Instructions for the task: Character for character, write out the data below.

━━━━

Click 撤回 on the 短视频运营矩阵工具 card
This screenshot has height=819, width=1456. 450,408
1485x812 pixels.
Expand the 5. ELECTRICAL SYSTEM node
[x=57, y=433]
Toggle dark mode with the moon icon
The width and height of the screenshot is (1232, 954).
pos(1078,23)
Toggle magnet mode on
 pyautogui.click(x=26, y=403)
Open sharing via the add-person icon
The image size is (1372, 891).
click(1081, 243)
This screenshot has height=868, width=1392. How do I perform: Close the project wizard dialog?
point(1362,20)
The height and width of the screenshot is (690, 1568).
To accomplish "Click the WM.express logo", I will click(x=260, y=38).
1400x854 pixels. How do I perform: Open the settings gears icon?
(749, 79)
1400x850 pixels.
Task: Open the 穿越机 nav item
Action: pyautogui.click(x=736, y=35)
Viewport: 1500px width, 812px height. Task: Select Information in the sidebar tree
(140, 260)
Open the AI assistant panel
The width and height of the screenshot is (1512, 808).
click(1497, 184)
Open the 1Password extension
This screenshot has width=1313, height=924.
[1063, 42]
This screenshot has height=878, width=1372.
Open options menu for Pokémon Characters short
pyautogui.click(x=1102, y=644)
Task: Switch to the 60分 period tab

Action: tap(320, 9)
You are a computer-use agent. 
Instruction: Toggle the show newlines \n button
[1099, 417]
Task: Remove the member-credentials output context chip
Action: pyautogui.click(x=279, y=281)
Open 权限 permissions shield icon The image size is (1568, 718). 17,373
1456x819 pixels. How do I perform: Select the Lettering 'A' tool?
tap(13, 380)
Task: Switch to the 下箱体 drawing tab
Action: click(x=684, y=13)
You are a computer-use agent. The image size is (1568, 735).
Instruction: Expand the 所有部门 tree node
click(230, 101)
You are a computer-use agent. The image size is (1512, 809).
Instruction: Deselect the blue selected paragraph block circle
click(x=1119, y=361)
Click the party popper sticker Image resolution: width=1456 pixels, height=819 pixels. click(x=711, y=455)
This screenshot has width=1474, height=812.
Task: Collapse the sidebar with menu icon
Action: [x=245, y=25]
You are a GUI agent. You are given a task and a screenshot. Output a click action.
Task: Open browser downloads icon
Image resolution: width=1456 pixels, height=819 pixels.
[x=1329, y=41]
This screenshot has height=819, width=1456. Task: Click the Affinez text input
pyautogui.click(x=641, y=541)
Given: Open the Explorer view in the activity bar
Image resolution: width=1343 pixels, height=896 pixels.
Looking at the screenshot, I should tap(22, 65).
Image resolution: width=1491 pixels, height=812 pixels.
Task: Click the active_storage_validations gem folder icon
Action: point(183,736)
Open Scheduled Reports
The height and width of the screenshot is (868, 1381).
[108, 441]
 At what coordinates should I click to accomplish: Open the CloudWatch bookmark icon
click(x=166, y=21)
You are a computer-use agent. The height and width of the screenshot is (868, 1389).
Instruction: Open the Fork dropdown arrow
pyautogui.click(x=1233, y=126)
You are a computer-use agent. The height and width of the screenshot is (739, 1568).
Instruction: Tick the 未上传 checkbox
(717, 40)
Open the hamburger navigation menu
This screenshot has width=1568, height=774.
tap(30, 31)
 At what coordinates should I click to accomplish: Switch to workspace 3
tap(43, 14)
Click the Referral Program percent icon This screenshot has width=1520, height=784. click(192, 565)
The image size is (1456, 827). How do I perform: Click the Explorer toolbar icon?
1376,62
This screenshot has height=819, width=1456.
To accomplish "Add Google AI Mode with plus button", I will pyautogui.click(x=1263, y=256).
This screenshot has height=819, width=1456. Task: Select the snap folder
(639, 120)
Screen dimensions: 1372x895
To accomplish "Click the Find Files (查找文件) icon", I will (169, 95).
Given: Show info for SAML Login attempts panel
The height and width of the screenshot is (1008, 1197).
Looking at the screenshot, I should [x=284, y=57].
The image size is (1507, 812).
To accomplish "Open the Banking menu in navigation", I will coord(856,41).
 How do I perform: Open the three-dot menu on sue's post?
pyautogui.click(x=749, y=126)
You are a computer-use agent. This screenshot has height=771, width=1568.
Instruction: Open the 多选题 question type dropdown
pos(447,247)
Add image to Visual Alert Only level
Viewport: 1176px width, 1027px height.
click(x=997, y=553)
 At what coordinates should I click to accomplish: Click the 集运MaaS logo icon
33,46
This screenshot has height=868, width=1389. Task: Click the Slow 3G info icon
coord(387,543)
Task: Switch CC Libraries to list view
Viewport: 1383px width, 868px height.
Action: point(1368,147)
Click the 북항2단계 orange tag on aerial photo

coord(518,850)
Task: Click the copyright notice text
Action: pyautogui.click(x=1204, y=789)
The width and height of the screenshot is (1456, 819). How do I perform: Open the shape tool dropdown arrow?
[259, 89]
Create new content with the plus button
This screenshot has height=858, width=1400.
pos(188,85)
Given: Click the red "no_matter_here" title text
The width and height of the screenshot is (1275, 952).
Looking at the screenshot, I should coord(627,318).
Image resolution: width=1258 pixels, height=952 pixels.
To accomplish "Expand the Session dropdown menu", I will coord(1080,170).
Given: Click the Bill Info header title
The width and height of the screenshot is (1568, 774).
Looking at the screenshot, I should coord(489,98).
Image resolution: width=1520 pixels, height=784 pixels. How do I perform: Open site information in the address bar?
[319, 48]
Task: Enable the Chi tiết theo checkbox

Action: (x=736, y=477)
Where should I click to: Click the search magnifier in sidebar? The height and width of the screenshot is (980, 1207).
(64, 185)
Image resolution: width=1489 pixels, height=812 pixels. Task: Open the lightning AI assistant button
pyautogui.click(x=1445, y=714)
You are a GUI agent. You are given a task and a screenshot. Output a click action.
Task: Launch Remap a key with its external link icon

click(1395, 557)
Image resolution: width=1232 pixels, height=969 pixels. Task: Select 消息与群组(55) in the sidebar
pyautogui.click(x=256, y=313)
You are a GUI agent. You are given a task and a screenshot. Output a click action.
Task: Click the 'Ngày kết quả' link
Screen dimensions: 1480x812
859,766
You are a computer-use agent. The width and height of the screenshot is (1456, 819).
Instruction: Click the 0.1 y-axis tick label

━━━━

Exercise solution:
Click 撤回 on the 短视频运营矩阵工具 card
This screenshot has height=819, width=1456. 450,408
1485x812 pixels.
Expand the 5. ELECTRICAL SYSTEM node
[x=57, y=433]
Toggle dark mode with the moon icon
The width and height of the screenshot is (1232, 954).
pos(1078,23)
Toggle magnet mode on
 pyautogui.click(x=26, y=403)
Open sharing via the add-person icon
The image size is (1372, 891).
click(1081, 243)
This screenshot has height=868, width=1392. How do I perform: Close the project wizard dialog?
point(1362,20)
The height and width of the screenshot is (690, 1568).
To accomplish "Click the WM.express logo", I will click(x=260, y=38).
1400x854 pixels. How do I perform: Open the settings gears icon?
(749, 79)
1400x850 pixels.
Task: Open the 穿越机 nav item
Action: pyautogui.click(x=736, y=35)
Viewport: 1500px width, 812px height. Task: Select Information in the sidebar tree
(140, 260)
Open the AI assistant panel
The width and height of the screenshot is (1512, 808).
click(1497, 184)
Open the 1Password extension
This screenshot has width=1313, height=924.
[1063, 42]
This screenshot has height=878, width=1372.
Open options menu for Pokémon Characters short
pyautogui.click(x=1102, y=644)
Task: Switch to the 60分 period tab

Action: tap(320, 9)
You are a computer-use agent. 
Instruction: Toggle the show newlines \n button
[1099, 417]
Task: Remove the member-credentials output context chip
Action: pyautogui.click(x=279, y=281)
Open 权限 permissions shield icon The image size is (1568, 718). 17,373
1456x819 pixels. How do I perform: Select the Lettering 'A' tool?
tap(13, 380)
Task: Switch to the 下箱体 drawing tab
Action: click(x=684, y=13)
You are a computer-use agent. The image size is (1568, 735).
Instruction: Expand the 所有部门 tree node
click(230, 101)
You are a computer-use agent. The image size is (1512, 809).
Instruction: Deselect the blue selected paragraph block circle
click(x=1119, y=361)
Click the party popper sticker Image resolution: width=1456 pixels, height=819 pixels. click(x=711, y=455)
This screenshot has width=1474, height=812.
Task: Collapse the sidebar with menu icon
Action: [x=245, y=25]
You are a GUI agent. You are given a task and a screenshot. Output a click action.
Task: Open browser downloads icon
Image resolution: width=1456 pixels, height=819 pixels.
[x=1329, y=41]
This screenshot has height=819, width=1456. Task: Click the Affinez text input
pyautogui.click(x=641, y=541)
Given: Open the Explorer view in the activity bar
Image resolution: width=1343 pixels, height=896 pixels.
Looking at the screenshot, I should tap(22, 65).
Image resolution: width=1491 pixels, height=812 pixels.
Task: Click the active_storage_validations gem folder icon
Action: point(183,736)
Open Scheduled Reports
The height and width of the screenshot is (868, 1381).
[108, 441]
 At what coordinates should I click to accomplish: Open the CloudWatch bookmark icon
click(x=166, y=21)
You are a computer-use agent. The height and width of the screenshot is (868, 1389).
Instruction: Open the Fork dropdown arrow
pyautogui.click(x=1233, y=126)
You are a computer-use agent. The height and width of the screenshot is (739, 1568).
Instruction: Tick the 未上传 checkbox
(717, 40)
Open the hamburger navigation menu
This screenshot has width=1568, height=774.
tap(30, 31)
 At what coordinates should I click to accomplish: Switch to workspace 3
tap(43, 14)
Click the Referral Program percent icon This screenshot has width=1520, height=784. click(192, 565)
The image size is (1456, 827). How do I perform: Click the Explorer toolbar icon?
1376,62
This screenshot has height=819, width=1456.
To accomplish "Add Google AI Mode with plus button", I will pyautogui.click(x=1263, y=256).
This screenshot has height=819, width=1456. Task: Select the snap folder
(639, 120)
Screen dimensions: 1372x895
To accomplish "Click the Find Files (查找文件) icon", I will (169, 95).
Given: Show info for SAML Login attempts panel
The height and width of the screenshot is (1008, 1197).
Looking at the screenshot, I should [x=284, y=57].
The image size is (1507, 812).
To accomplish "Open the Banking menu in navigation", I will coord(856,41).
 How do I perform: Open the three-dot menu on sue's post?
pyautogui.click(x=749, y=126)
You are a computer-use agent. This screenshot has height=771, width=1568.
Instruction: Open the 多选题 question type dropdown
pos(447,247)
Add image to Visual Alert Only level
Viewport: 1176px width, 1027px height.
click(x=997, y=553)
 At what coordinates should I click to accomplish: Click the 集运MaaS logo icon
33,46
This screenshot has height=868, width=1389. Task: Click the Slow 3G info icon
coord(387,543)
Task: Switch CC Libraries to list view
Viewport: 1383px width, 868px height.
Action: point(1368,147)
Click the 북항2단계 orange tag on aerial photo

coord(518,850)
Task: Click the copyright notice text
Action: pyautogui.click(x=1204, y=789)
The width and height of the screenshot is (1456, 819). How do I perform: Open the shape tool dropdown arrow?
[259, 89]
Create new content with the plus button
This screenshot has height=858, width=1400.
pos(188,85)
Given: Click the red "no_matter_here" title text
The width and height of the screenshot is (1275, 952).
Looking at the screenshot, I should coord(627,318).
Image resolution: width=1258 pixels, height=952 pixels.
To accomplish "Expand the Session dropdown menu", I will coord(1080,170).
Given: Click the Bill Info header title
The width and height of the screenshot is (1568, 774).
Looking at the screenshot, I should coord(489,98).
Image resolution: width=1520 pixels, height=784 pixels. How do I perform: Open site information in the address bar?
[319, 48]
Task: Enable the Chi tiết theo checkbox

Action: (x=736, y=477)
Where should I click to: Click the search magnifier in sidebar? The height and width of the screenshot is (980, 1207).
(64, 185)
Image resolution: width=1489 pixels, height=812 pixels. Task: Open the lightning AI assistant button
pyautogui.click(x=1445, y=714)
You are a GUI agent. You are given a task and a screenshot. Output a click action.
Task: Launch Remap a key with its external link icon

click(1395, 557)
Image resolution: width=1232 pixels, height=969 pixels. Task: Select 消息与群组(55) in the sidebar
pyautogui.click(x=256, y=313)
You are a GUI agent. You are given a task and a screenshot. Output a click action.
Task: Click the 'Ngày kết quả' link
Screen dimensions: 1480x812
859,766
You are a computer-use agent. The width and height of the screenshot is (1456, 819).
Instruction: Click the 0.1 y-axis tick label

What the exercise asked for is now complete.